Discussion

The results show that the tracker works but is not perfect. Some situations cause it to lose the subject's head and then failing to recover from it. It seems that the color module is not pulling the ellipse to the head as strongly as it should. The gradient module also seems to get easily distracted with the background.

Some recommendations to improve the results of the tracker are using a Gaussian filter on the image before calculating the gradients. A dynamic window size can be implemented to help deal with fast head movement. The optimal value can be computed from the head's velocity using previous frames.

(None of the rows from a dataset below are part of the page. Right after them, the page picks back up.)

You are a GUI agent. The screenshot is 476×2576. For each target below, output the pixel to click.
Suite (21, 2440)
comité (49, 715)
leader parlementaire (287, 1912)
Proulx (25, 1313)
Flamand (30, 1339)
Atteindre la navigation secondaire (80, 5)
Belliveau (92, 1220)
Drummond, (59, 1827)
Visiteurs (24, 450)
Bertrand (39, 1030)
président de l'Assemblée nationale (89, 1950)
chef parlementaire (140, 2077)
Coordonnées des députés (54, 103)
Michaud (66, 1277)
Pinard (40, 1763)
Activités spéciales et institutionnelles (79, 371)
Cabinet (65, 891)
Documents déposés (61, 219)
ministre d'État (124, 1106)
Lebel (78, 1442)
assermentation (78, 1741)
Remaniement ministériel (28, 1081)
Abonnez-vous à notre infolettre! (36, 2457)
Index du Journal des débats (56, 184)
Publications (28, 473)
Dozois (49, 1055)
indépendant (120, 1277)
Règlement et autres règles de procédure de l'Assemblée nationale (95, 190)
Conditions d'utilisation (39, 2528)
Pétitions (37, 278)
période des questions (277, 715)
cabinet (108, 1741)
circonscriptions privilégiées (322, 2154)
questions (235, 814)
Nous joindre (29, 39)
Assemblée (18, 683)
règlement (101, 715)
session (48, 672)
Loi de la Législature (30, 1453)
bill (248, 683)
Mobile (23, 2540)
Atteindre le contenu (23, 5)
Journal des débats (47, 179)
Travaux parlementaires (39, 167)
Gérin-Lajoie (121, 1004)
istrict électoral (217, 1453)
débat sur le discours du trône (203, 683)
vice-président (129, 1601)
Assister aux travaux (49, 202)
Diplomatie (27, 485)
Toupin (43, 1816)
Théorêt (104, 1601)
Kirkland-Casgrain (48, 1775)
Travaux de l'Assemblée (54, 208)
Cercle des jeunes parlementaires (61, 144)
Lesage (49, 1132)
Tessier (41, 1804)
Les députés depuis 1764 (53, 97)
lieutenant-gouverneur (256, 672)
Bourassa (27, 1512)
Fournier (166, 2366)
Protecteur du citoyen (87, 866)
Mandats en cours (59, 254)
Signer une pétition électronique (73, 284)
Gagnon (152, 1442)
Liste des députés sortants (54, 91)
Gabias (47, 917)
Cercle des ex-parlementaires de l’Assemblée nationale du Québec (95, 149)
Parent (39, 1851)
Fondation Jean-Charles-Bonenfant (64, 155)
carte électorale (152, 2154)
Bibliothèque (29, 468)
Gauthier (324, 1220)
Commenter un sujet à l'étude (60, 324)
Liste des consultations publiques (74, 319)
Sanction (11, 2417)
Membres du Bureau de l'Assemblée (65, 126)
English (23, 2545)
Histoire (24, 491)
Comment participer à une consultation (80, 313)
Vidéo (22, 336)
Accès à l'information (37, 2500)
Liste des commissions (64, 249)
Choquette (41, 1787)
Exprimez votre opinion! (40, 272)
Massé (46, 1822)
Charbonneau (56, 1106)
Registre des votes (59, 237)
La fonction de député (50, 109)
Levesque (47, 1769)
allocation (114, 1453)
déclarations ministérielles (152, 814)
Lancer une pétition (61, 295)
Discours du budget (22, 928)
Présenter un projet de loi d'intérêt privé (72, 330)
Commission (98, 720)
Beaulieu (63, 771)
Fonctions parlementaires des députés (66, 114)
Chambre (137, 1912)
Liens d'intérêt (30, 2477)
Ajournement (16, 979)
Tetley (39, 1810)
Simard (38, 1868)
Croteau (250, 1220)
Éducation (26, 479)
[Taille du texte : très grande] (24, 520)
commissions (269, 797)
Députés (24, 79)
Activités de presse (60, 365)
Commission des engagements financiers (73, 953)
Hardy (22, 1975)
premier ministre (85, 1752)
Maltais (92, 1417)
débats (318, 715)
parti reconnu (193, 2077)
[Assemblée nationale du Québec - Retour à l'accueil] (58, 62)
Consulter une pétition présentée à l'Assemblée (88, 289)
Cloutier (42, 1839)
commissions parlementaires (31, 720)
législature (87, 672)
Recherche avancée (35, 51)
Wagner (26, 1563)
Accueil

The goals were attained but not with 100 percent success. Implementing the recommendations will make the tracker more robust and suitable for its use in the Human Activities Recognition project.


References

  1. Stan Birchfield. Elliptical Head Tracking Using Intensity Gradients and Color Histograms. Proceedings of the IEEE Conference on Computer Vision and Pattern Recognition, pages 232-237, June 1998.
  2. Anant Madabhushi and J. K. Aggarwal. A Bayesian Approach to Human Activity Recognition. IEEE Workshop on Visual Surveillance Systems, CVPR, 1999.
  3. Eamonn Keogh. Exact Indexing of Dynamic Time Warping. 28th International Conference on Very Large Data Bases, Hong Kong, pages 406-417, 2002.